** GIVEN TEXT follows **
An EQ stud, as defined by both the Steel Framing Industry Association (SFIA) and Steel Stud Manufacturers Association (SSMA) code-compliance certification programs, must:

There are two ways for EQ studs to meet the requirements of ASTM C645. First, they must have a configuration and steel thickness such that the system in which they are implemented will carry the design transverse loads without exceeding the allowable stress of the steel or the allowable design deflection. Manufacturers are expected to supply sufficient data for calculating design performance. EQ studs that can show certified third-party testing in accordance with ICC-ES AC86, and conform to the limiting height tables in ASTM C754, need not meet the minimum thickness limitation set forth in ASTM C645.

This illustration shows the various components of a traditional non-structural steel stud.[4]
This illustration shows the various components of a traditional non-structural steel stud.

As EQ studs are formed from steel with higher yield strength, they have greater pullout and shear values. Higher pullout values are advantageous when attaching handrails and fixtures. Due to various factors, EQ studs meet the same requirements as traditional studs, despite being thinner. To begin with, EQ stud manufacturers have taken advantage of new, higher-strength steels, such as those listed in ASTM A1003, with yield strengths ranging from 227.5 to 551.6 MPa (33 to 80 ksi), as well as new processing methods. They may have also added more steel into the strip width used to make the studs. Reinforcing ribs and other devices have been added to flanges and/or webs.

Additionally, new technology is being used by manufacturers to develop high-performance coatings to protect the base steel and meet the protective coating requirements of ASTM C645. These coatings use corrosion-inhibiting and adhesion-enhancing formulas to chemically react and bond with the substrate’s zinc, producing a synergistic effect that greatly enhances the corrosion resistance.

The coatings can be applied to any zinc or zinc-alloy coated substrate. As an added advantage, they fill any imperfections—fractures or porosity—in the existing substrate.

EQ studs differ from traditional flat studs. For example, they generally have a minimum thickness of 0.381 mm (15 mil) instead of 0.455 mm (18 mil). Additionally, because they are thinner than traditional studs, the majority of their physical structural properties are lessened. However, with regard to performance, they perform as well or better than traditional studs because of the stronger yield strength steel and enhanced section configuration.
** End of GIVEN TEXT **
** GIVEN MATERIAL follows **
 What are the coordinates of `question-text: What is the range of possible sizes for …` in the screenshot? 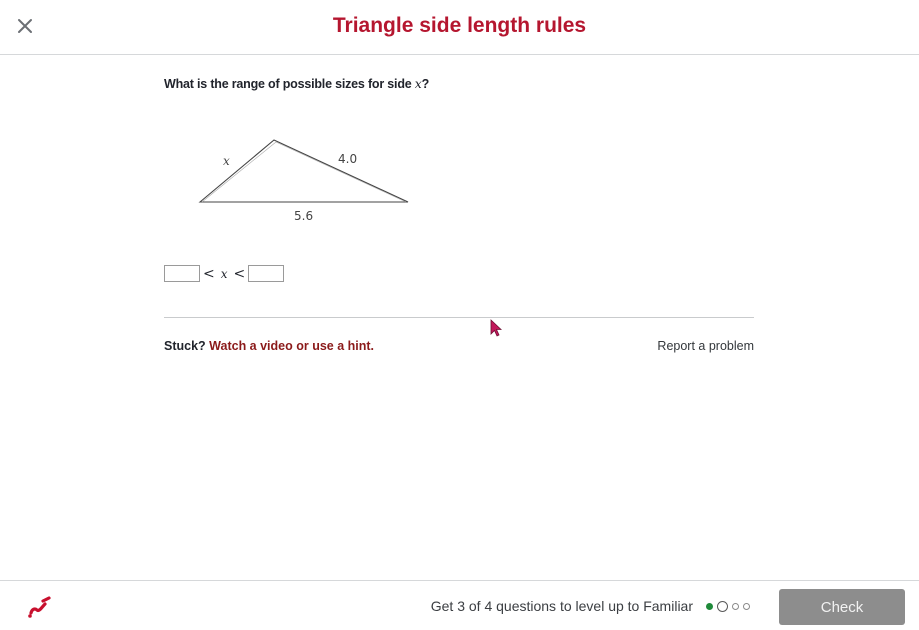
** End of GIVEN MATERIAL **
__TASK__: Duplicate the part of the passage on EQ studs between "The coatings can" and "the existing substrate.", inclusive.

__OUTPUT BELOW__:
The coatings can be applied to any zinc or zinc-alloy coated substrate. As an added advantage, they fill any imperfections—fractures or porosity—in the existing substrate.